Data items

——

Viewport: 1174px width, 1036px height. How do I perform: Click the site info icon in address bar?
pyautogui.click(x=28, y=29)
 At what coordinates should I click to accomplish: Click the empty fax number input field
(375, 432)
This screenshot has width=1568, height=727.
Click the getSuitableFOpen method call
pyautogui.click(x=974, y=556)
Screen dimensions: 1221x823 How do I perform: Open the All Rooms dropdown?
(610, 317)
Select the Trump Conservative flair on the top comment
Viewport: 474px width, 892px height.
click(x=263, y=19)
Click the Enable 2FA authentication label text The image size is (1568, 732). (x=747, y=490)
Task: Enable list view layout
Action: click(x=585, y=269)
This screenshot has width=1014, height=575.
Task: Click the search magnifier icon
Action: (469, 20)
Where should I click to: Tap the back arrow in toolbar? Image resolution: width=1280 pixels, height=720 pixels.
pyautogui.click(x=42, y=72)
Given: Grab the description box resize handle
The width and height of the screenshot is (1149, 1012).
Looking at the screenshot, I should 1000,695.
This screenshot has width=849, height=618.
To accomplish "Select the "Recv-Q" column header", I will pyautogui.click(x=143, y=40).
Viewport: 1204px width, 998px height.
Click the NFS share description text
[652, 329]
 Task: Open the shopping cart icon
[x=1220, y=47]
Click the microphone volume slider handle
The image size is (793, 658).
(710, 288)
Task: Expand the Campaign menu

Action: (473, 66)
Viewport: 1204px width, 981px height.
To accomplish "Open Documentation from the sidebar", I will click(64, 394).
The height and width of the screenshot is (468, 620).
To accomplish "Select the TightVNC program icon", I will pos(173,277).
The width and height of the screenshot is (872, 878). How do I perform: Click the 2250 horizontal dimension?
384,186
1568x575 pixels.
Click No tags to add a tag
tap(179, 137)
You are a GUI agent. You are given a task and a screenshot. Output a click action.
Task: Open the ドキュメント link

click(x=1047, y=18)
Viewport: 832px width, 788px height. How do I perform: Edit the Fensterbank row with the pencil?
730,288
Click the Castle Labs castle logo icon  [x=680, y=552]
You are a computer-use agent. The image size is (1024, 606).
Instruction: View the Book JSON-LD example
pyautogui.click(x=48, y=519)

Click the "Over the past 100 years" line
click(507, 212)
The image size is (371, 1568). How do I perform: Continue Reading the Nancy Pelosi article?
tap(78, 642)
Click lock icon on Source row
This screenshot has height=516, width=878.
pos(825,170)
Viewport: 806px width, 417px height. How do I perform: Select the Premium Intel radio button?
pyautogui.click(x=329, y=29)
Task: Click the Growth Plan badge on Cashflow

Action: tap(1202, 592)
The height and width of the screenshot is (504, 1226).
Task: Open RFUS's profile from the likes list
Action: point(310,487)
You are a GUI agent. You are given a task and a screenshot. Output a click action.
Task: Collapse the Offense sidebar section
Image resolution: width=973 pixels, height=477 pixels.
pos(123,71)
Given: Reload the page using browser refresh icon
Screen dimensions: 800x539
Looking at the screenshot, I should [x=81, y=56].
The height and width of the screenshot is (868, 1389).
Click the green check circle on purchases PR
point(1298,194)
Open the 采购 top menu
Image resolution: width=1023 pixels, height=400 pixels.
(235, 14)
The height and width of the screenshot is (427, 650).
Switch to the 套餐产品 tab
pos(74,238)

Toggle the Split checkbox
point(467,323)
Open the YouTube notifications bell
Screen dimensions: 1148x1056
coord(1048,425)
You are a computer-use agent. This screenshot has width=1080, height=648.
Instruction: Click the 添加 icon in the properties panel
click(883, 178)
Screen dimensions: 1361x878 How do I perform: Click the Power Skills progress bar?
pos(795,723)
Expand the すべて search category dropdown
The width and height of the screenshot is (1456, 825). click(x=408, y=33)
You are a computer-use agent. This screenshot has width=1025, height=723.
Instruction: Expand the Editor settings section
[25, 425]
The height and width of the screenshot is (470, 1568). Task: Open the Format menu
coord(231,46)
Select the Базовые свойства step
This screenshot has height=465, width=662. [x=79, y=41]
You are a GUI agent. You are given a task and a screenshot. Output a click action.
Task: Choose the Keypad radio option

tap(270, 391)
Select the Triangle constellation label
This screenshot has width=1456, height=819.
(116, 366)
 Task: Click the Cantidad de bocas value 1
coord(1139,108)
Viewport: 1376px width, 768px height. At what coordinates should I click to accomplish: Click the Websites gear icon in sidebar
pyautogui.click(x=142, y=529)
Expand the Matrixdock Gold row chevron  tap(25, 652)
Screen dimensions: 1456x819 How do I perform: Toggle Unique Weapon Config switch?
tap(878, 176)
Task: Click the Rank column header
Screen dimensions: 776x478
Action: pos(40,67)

——

[Job] Rewrite the records above, changing every "How do I perform" to "How can I do" and leaving everything else the same.

[Task output]
Viewport: 1174px width, 1036px height. How can I do: Click the site info icon in address bar?
pyautogui.click(x=28, y=29)
 At what coordinates should I click to accomplish: Click the empty fax number input field
(375, 432)
This screenshot has width=1568, height=727.
Click the getSuitableFOpen method call
pyautogui.click(x=974, y=556)
Screen dimensions: 1221x823 How can I do: Open the All Rooms dropdown?
(610, 317)
Select the Trump Conservative flair on the top comment
Viewport: 474px width, 892px height.
click(x=263, y=19)
Click the Enable 2FA authentication label text The image size is (1568, 732). (x=747, y=490)
Task: Enable list view layout
Action: click(x=585, y=269)
This screenshot has width=1014, height=575.
Task: Click the search magnifier icon
Action: (469, 20)
Where should I click to: Tap the back arrow in toolbar? Image resolution: width=1280 pixels, height=720 pixels.
pyautogui.click(x=42, y=72)
Given: Grab the description box resize handle
The width and height of the screenshot is (1149, 1012).
Looking at the screenshot, I should 1000,695.
This screenshot has width=849, height=618.
To accomplish "Select the "Recv-Q" column header", I will pyautogui.click(x=143, y=40).
Viewport: 1204px width, 998px height.
Click the NFS share description text
[652, 329]
 Task: Open the shopping cart icon
[x=1220, y=47]
Click the microphone volume slider handle
The image size is (793, 658).
(710, 288)
Task: Expand the Campaign menu

Action: (473, 66)
Viewport: 1204px width, 981px height.
To accomplish "Open Documentation from the sidebar", I will click(64, 394).
The height and width of the screenshot is (468, 620).
To accomplish "Select the TightVNC program icon", I will pos(173,277).
The width and height of the screenshot is (872, 878). How can I do: Click the 2250 horizontal dimension?
384,186
1568x575 pixels.
Click No tags to add a tag
tap(179, 137)
You are a GUI agent. You are given a task and a screenshot. Output a click action.
Task: Open the ドキュメント link

click(x=1047, y=18)
Viewport: 832px width, 788px height. How can I do: Edit the Fensterbank row with the pencil?
730,288
Click the Castle Labs castle logo icon  [x=680, y=552]
You are a computer-use agent. The image size is (1024, 606).
Instruction: View the Book JSON-LD example
pyautogui.click(x=48, y=519)

Click the "Over the past 100 years" line
click(507, 212)
The image size is (371, 1568). How can I do: Continue Reading the Nancy Pelosi article?
tap(78, 642)
Click lock icon on Source row
This screenshot has height=516, width=878.
pos(825,170)
Viewport: 806px width, 417px height. How can I do: Select the Premium Intel radio button?
pyautogui.click(x=329, y=29)
Task: Click the Growth Plan badge on Cashflow

Action: tap(1202, 592)
The height and width of the screenshot is (504, 1226).
Task: Open RFUS's profile from the likes list
Action: point(310,487)
You are a GUI agent. You are given a task and a screenshot. Output a click action.
Task: Collapse the Offense sidebar section
Image resolution: width=973 pixels, height=477 pixels.
pos(123,71)
Given: Reload the page using browser refresh icon
Screen dimensions: 800x539
Looking at the screenshot, I should [x=81, y=56].
The height and width of the screenshot is (868, 1389).
Click the green check circle on purchases PR
point(1298,194)
Open the 采购 top menu
Image resolution: width=1023 pixels, height=400 pixels.
(235, 14)
The height and width of the screenshot is (427, 650).
Switch to the 套餐产品 tab
pos(74,238)

Toggle the Split checkbox
point(467,323)
Open the YouTube notifications bell
Screen dimensions: 1148x1056
coord(1048,425)
You are a computer-use agent. This screenshot has width=1080, height=648.
Instruction: Click the 添加 icon in the properties panel
click(883, 178)
Screen dimensions: 1361x878 How can I do: Click the Power Skills progress bar?
pos(795,723)
Expand the すべて search category dropdown
The width and height of the screenshot is (1456, 825). click(x=408, y=33)
You are a computer-use agent. This screenshot has width=1025, height=723.
Instruction: Expand the Editor settings section
[25, 425]
The height and width of the screenshot is (470, 1568). Task: Open the Format menu
coord(231,46)
Select the Базовые свойства step
This screenshot has height=465, width=662. [x=79, y=41]
You are a GUI agent. You are given a task and a screenshot. Output a click action.
Task: Choose the Keypad radio option

tap(270, 391)
Select the Triangle constellation label
This screenshot has width=1456, height=819.
(116, 366)
 Task: Click the Cantidad de bocas value 1
coord(1139,108)
Viewport: 1376px width, 768px height. At what coordinates should I click to accomplish: Click the Websites gear icon in sidebar
pyautogui.click(x=142, y=529)
Expand the Matrixdock Gold row chevron  tap(25, 652)
Screen dimensions: 1456x819 How can I do: Toggle Unique Weapon Config switch?
tap(878, 176)
Task: Click the Rank column header
Screen dimensions: 776x478
Action: pos(40,67)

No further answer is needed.